I had that feeling for many years as I zipped up my black steel-toed work boots and buttoned my advanced care paramedic epaulettes onto my uniform shirt. I had that feeling when I showed a paramedic student how to start an intravenous (IV) line and when I saw their eyes light up when I placed their hands in the proper place to feel that a patient’s pulse had returned. I had that feeling when I held a patient’s hand in the back of a bumpy ambulance as we drove them to the cardiac care centre to have the blockage removed that was causing them to have a heart attack. I had it when a healthy baby was born, and even when I stood frozen from the cold wind on the side of a highway waiting for a patient to be extricated from a car.

For me, career fulfillment didn’t come easily. It took a lot of endurance and hard work to become a paramedic, and alas, it was fleeting.
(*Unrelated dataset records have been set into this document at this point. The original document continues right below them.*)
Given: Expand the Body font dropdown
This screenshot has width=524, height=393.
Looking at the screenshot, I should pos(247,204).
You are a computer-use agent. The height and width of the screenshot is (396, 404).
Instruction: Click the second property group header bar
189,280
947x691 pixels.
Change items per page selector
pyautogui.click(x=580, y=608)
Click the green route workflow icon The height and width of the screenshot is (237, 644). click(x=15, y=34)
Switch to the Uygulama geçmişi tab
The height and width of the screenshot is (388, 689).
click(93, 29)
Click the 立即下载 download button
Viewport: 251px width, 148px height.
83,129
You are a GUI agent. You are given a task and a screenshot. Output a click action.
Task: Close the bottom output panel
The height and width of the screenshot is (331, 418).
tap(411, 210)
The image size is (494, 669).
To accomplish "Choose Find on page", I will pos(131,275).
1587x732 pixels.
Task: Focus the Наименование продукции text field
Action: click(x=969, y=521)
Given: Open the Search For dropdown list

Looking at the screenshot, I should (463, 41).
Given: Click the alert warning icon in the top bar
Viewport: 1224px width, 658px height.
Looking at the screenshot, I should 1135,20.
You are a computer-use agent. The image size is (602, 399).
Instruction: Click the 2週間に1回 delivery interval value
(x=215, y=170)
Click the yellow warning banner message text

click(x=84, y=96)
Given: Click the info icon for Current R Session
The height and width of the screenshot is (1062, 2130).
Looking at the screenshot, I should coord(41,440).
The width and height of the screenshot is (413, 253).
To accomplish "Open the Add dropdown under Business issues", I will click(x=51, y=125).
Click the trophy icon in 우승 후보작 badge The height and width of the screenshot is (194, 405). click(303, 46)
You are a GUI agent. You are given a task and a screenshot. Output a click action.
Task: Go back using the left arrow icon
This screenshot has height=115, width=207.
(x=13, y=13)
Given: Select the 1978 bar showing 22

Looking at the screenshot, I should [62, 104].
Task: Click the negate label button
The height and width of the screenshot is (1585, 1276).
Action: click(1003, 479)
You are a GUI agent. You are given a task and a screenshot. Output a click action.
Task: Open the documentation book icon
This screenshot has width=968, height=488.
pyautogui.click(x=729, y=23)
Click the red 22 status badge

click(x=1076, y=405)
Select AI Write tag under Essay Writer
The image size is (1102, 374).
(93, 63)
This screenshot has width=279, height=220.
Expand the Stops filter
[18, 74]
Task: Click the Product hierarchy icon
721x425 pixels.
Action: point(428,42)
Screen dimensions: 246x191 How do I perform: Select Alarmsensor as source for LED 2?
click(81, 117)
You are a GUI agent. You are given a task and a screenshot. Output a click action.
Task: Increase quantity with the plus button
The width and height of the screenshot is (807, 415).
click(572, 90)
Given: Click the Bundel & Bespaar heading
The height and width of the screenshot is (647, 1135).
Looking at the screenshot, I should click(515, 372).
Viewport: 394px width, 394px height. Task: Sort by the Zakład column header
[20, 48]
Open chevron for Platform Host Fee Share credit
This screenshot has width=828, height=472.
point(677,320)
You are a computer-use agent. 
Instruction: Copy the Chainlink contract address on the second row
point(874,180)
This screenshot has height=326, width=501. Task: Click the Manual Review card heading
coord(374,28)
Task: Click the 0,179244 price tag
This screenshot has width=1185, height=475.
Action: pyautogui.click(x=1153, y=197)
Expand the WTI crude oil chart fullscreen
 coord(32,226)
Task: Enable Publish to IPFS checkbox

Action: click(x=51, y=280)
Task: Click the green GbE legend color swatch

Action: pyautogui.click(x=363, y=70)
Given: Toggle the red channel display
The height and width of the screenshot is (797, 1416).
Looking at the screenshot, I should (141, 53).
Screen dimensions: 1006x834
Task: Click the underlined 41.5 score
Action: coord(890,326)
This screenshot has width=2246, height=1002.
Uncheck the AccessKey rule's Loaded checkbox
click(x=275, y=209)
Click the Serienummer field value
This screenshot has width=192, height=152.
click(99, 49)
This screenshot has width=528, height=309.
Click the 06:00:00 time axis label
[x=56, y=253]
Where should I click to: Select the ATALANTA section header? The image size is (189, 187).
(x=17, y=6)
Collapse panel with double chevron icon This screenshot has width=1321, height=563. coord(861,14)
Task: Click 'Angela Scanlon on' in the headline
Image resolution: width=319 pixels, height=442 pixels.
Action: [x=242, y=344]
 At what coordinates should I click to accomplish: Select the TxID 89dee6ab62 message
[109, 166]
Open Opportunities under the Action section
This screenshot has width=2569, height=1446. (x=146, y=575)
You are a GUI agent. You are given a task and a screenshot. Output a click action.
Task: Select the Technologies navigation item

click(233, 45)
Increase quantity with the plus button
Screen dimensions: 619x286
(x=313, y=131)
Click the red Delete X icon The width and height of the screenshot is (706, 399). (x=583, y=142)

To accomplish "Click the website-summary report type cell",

What fulfills my life has changed since I was diagnosed with post traumatic stress disorder (PTSD) after a double murder call I was a paramedic at in 2012. And finding that feeling of fulfillment again took me quite a long time because sadly I placed all of my worth into being a paramedic and forgot that I was still a human being under my uniform.

The truth is, just when you think life has set you on a path of endless happiness, an unexpected fork in the road appears, and pulls you down a path you didn’t choose – or did you? That path may be dark, and filled with thorn-covered, tangled vines in which you have to navigate around, through, and under, careful not to cut yourself or get suffocated with. At some point the path may be filled with hopelessness…until one day a glimmer of light appears through the mess, and you suddenly remember that life can be fulfilling again.

Career fulfillment has returned to my life – I now I share my recovery story with the world. I let people know that there is hope and happiness after a major career change; sometimes happiness you never could have imagined if you didn’t make that change. I now have the opportunity to watch people grow through peer support meetings I helped to create called, Wings of Change, (a free solution-based peer support model that demonstrates to the meeting goers that they are not alone and that recovery can be a beautiful path.)

Now I get to listen to stories of enlightenment when someone finds a break in the binding chains of PTSD. I get to witness heartwarming moments of recovery. I get to say I have a voice again, and best of all, I get to witness other’s find theirs. I may not walk in paramedic boots anymore, but I have been blessed to now walk beside those who still do.